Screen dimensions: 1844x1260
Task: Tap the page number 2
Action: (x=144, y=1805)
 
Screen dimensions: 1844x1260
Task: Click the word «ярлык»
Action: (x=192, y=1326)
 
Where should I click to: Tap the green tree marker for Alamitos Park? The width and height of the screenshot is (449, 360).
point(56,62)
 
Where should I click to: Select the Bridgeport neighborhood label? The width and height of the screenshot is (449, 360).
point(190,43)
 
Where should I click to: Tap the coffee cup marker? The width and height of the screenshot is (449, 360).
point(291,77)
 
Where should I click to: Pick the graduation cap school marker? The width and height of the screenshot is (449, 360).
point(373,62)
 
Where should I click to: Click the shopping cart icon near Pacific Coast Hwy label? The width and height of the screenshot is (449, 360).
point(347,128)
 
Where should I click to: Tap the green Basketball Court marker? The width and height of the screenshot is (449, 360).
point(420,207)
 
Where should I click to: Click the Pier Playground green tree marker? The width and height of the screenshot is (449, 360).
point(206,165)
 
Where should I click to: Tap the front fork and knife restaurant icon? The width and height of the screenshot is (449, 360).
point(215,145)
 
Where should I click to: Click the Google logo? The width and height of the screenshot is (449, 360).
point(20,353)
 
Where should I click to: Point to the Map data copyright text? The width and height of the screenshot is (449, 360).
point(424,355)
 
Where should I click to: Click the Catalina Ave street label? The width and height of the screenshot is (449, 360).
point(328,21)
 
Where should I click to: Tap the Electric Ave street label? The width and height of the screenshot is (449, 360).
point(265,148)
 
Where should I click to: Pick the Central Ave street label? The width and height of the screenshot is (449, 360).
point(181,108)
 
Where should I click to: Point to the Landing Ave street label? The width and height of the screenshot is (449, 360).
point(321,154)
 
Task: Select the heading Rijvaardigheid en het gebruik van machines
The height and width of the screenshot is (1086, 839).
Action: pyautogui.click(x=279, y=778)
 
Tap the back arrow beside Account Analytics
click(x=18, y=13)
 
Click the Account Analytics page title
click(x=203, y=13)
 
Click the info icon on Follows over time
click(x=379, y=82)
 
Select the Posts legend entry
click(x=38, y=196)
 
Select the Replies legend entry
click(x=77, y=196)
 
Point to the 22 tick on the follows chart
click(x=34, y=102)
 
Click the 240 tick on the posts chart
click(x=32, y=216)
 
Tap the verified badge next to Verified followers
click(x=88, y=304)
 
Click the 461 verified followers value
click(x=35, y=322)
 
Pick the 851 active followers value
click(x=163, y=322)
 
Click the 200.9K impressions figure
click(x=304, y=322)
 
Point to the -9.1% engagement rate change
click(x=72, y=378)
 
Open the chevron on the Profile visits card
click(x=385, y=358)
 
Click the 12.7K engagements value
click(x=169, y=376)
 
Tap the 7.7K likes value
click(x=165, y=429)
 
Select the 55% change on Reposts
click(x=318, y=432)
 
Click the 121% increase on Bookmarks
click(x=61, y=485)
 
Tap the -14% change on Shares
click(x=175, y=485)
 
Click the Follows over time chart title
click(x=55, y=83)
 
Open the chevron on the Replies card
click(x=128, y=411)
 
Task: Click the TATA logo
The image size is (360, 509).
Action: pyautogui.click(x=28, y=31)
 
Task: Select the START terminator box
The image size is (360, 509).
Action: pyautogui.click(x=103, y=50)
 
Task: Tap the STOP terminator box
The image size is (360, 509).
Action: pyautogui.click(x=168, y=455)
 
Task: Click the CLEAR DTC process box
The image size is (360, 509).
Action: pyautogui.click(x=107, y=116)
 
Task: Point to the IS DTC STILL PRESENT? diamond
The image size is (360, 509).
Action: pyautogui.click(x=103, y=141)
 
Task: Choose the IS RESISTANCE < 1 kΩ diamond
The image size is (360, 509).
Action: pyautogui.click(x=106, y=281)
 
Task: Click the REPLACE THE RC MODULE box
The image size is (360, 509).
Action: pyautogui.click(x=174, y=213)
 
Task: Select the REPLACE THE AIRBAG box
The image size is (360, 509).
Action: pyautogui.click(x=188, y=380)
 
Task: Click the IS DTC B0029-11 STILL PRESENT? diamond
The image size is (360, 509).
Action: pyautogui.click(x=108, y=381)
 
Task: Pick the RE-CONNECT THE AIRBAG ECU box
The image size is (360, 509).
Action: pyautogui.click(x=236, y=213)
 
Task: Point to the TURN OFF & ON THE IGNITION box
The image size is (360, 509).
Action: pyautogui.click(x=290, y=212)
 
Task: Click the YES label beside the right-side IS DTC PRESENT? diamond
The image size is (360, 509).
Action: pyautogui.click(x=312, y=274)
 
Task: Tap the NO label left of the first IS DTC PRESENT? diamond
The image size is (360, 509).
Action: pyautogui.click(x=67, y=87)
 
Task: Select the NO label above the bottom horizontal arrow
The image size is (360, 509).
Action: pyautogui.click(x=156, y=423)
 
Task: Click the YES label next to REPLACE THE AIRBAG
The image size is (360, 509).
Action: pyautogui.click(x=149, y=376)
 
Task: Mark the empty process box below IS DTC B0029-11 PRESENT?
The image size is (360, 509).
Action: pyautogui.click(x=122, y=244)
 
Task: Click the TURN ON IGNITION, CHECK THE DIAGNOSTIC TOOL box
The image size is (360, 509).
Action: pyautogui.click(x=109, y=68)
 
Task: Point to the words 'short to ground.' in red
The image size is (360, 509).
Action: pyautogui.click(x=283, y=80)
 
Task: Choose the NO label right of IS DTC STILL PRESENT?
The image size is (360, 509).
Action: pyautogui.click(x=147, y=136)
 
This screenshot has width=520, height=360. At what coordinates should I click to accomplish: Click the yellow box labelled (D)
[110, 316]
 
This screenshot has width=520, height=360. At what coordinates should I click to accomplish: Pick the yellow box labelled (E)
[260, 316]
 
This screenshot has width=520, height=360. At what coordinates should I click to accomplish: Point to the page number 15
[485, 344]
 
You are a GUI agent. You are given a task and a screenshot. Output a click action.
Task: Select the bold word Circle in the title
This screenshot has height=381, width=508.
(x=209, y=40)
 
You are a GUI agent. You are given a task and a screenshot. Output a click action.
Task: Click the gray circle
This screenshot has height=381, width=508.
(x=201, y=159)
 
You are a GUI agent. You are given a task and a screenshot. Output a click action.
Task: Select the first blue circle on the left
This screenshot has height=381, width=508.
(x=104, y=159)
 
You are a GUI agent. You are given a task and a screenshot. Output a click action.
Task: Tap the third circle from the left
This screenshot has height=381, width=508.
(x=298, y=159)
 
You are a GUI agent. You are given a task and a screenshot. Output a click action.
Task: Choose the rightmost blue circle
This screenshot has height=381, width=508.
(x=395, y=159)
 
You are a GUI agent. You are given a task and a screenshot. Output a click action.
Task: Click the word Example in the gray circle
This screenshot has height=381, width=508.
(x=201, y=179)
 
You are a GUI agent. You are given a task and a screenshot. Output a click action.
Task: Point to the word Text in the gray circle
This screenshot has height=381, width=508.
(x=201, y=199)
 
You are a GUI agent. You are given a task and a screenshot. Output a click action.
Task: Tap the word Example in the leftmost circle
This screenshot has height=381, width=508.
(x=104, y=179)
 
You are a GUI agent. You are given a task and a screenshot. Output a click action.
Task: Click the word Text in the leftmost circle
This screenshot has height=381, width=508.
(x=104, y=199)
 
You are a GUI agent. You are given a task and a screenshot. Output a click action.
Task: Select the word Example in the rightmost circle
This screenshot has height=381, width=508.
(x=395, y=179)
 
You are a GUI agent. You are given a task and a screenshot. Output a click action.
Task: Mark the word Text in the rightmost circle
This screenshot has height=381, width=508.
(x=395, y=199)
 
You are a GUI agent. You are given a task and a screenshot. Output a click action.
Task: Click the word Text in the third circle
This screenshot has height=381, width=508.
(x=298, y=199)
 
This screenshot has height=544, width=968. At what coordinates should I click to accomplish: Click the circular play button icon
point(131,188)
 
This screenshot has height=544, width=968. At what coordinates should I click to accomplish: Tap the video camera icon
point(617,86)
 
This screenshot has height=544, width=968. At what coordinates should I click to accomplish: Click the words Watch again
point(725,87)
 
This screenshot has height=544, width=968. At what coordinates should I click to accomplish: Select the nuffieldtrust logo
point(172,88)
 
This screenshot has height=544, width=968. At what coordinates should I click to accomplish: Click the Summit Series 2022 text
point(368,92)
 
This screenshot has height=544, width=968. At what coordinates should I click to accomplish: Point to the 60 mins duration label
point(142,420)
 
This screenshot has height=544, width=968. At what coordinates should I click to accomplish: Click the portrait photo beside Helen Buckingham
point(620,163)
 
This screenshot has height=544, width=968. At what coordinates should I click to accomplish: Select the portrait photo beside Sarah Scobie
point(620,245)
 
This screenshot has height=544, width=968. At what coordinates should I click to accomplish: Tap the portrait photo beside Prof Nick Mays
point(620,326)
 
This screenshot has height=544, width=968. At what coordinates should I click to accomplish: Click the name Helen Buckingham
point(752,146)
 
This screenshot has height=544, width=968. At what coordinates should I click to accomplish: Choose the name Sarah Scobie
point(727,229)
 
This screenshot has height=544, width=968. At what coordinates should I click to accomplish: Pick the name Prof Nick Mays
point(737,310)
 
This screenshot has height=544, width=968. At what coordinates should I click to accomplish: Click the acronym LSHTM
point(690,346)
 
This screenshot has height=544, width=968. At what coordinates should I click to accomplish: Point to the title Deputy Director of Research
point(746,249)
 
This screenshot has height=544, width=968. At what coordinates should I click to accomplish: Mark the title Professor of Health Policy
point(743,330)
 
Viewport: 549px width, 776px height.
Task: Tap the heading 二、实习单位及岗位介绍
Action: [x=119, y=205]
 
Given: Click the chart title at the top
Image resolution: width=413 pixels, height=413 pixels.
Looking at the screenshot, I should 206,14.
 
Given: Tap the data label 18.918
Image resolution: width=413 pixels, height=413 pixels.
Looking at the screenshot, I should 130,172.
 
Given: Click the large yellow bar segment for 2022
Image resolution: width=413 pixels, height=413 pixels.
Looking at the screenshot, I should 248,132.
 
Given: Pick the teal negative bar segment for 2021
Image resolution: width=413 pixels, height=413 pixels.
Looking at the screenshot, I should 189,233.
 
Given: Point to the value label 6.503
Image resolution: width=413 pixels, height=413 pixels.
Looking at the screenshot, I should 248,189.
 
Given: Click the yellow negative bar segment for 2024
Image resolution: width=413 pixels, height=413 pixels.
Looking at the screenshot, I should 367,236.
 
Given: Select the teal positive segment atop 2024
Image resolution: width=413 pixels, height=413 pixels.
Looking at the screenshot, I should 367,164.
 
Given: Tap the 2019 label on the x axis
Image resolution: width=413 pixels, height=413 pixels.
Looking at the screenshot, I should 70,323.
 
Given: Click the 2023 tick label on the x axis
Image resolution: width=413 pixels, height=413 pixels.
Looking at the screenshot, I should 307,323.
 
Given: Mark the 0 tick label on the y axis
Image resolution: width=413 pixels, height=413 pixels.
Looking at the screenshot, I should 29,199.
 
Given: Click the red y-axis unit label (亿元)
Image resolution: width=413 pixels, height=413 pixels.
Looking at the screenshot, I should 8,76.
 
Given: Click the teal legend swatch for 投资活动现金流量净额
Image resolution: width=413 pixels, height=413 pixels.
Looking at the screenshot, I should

☆ ☆ ☆ ☆ ☆

> YOUR TASK:
Copy the records above word for word, from the line with "words Watch again" up to and including the line with "point(752,146)".

> COMPLETED EXERCISE:
This screenshot has height=544, width=968. At what coordinates should I click to accomplish: Click the words Watch again
point(725,87)
 
This screenshot has height=544, width=968. At what coordinates should I click to accomplish: Select the nuffieldtrust logo
point(172,88)
 
This screenshot has height=544, width=968. At what coordinates should I click to accomplish: Click the Summit Series 2022 text
point(368,92)
 
This screenshot has height=544, width=968. At what coordinates should I click to accomplish: Point to the 60 mins duration label
point(142,420)
 
This screenshot has height=544, width=968. At what coordinates should I click to accomplish: Click the portrait photo beside Helen Buckingham
point(620,163)
 
This screenshot has height=544, width=968. At what coordinates should I click to accomplish: Select the portrait photo beside Sarah Scobie
point(620,245)
 
This screenshot has height=544, width=968. At what coordinates should I click to accomplish: Tap the portrait photo beside Prof Nick Mays
point(620,326)
 
This screenshot has height=544, width=968. At what coordinates should I click to accomplish: Click the name Helen Buckingham
point(752,146)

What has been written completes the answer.